AIM OF THE EXERCISE — Every line in the data below has to be repeated exactly; no picture belongs in the result.

#### DATASET ####

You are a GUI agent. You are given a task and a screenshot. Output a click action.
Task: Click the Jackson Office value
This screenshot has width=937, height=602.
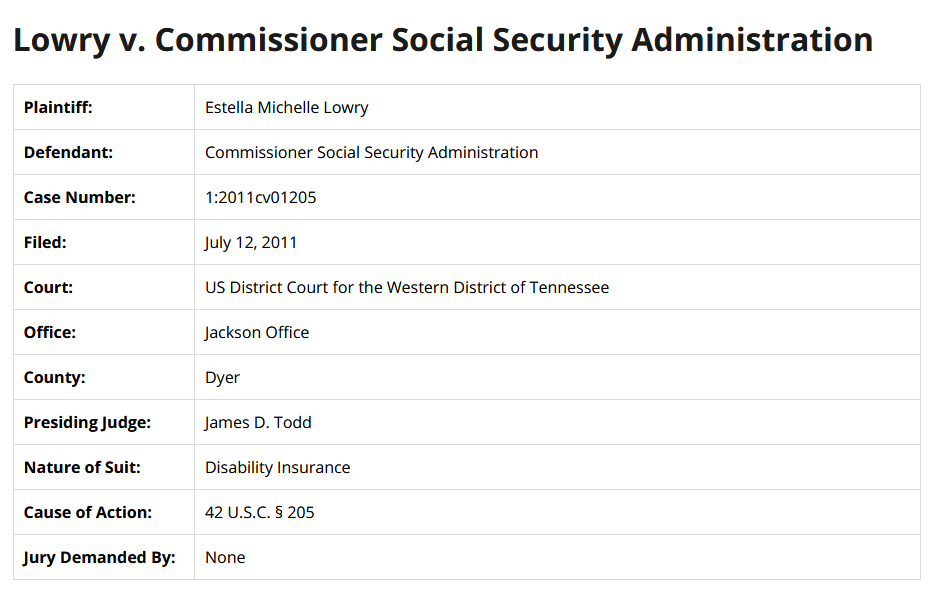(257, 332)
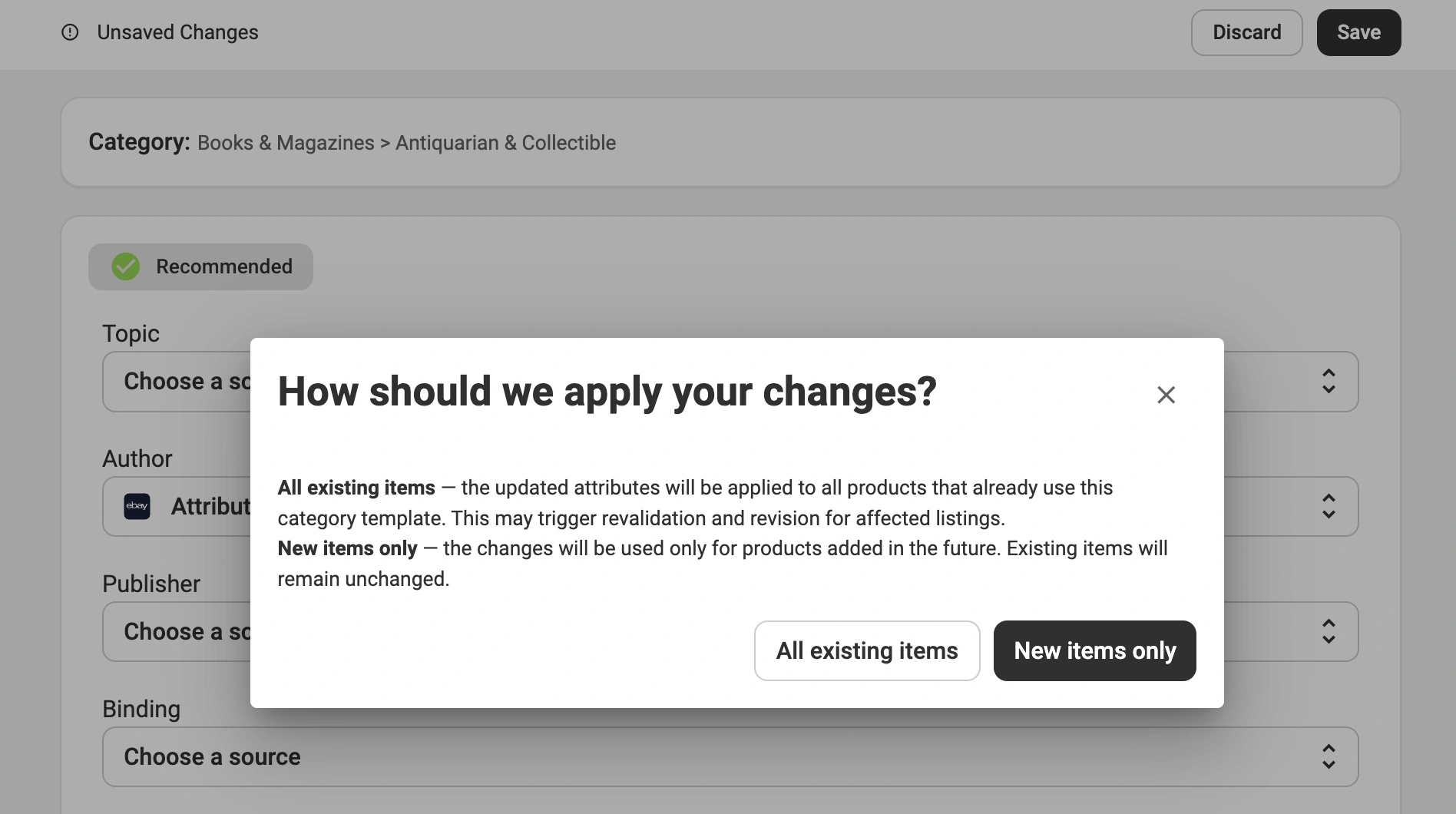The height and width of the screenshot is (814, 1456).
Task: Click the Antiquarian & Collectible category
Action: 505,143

####

EXPECTED OUTPUT —
You are a GUI agent. You are given a task and a screenshot. Output a click action.
Task: Click the Jackson Office value
This screenshot has width=937, height=602.
(257, 332)
The height and width of the screenshot is (814, 1456).
Task: Click the Antiquarian & Collectible category
Action: 505,143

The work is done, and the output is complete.